#### What is being asked
No pictures go into the copy. Write out exactly the lines below from the one containing "Close the 選択オプション dialog" through the one containing "Viewport: 550px width, 416px".

#### Records for processing
Segment Open
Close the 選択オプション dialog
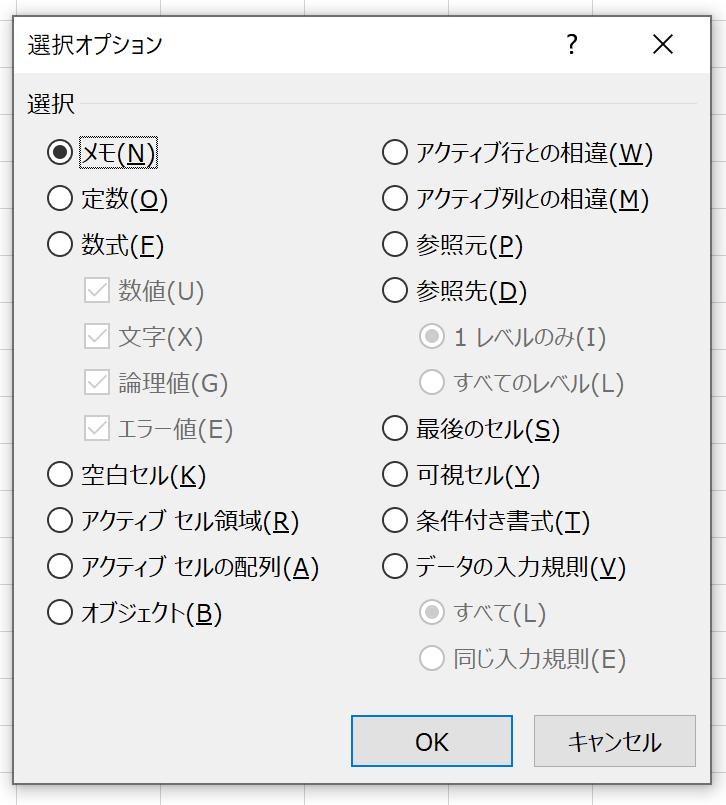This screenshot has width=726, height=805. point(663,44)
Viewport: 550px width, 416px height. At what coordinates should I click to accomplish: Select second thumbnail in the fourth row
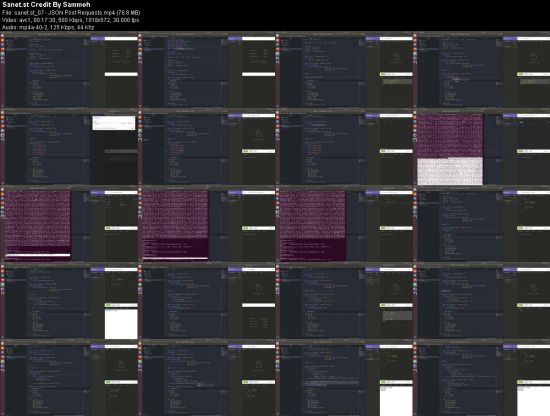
Segment Closed
Segment Open
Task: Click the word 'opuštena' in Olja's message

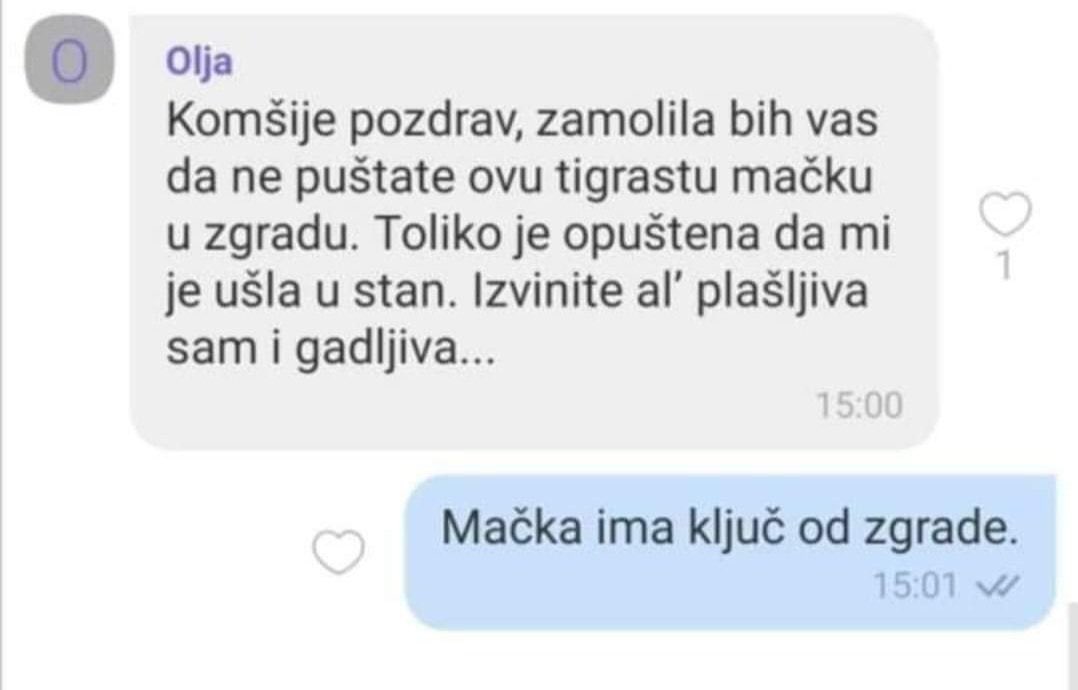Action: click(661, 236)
Segment Closed
#### Task output
Close the 選択オプション dialog
This screenshot has width=726, height=805. point(663,44)
Viewport: 550px width, 416px height. At what coordinates should I click to accomplish: Select second thumbnail in the fourth row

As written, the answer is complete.